Research, and a bit of humilty: Patching the old thru-hulls

3 Dec

I’ve just done a bit more research on fiberglass repairs and am feeling rather sheepish about my cocky post on grinding the boat’s hull. I’ve since learned that the essential aspect of the 12-1 ratio which we resolutely ignored is less about strength than it is about flex. I had assumed that due to the thickness of my hull we would get plenty of strength even when patching a relatively small area. However it seems there is a possibility of the patch failing precisely because it is stronger (or, more accurately, harder) than the rest of the hull.

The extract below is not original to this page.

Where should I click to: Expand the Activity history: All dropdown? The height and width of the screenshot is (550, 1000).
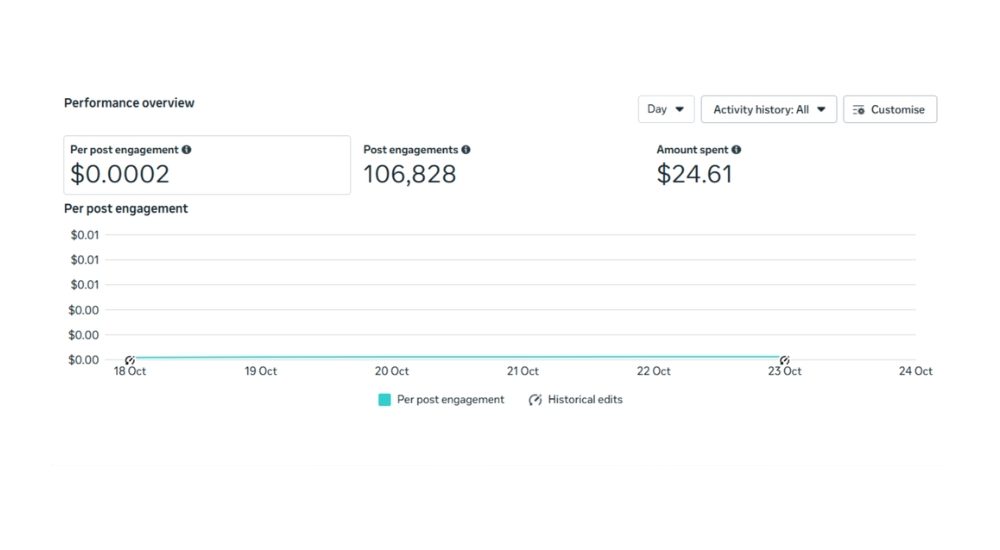pyautogui.click(x=768, y=110)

The issue here is flex vs. rigidity. The reason fiberglass is an ideal material for boat construction is that it has the ability to flex without sustaining damage. This may be disconcerting when you hear the creaks and pops of a hull flexing in heavy seas but this flex is essential to the integrity of your hull. Thus, when making a repair to the hull it is important that the fibers of your fiberglass patch will bond across a large enough area that they will flex along with the whole hull rather than functioning as a separate piece.The danger in having too small of a bevel in your repair area is that the fiberglass plug which is bonded into the hole will be more rigid than the hull itself and that as the hull flexes under heavy seas it will result in cracking at the hull-patch joint. This, incidentally, is why it would be a terrible idea to try and plug a hole in a fiberglass hull with just thickened epoxy. The epoxy is very strong but it is also very rigid so as the hull flexes it will eventually crack and break loose.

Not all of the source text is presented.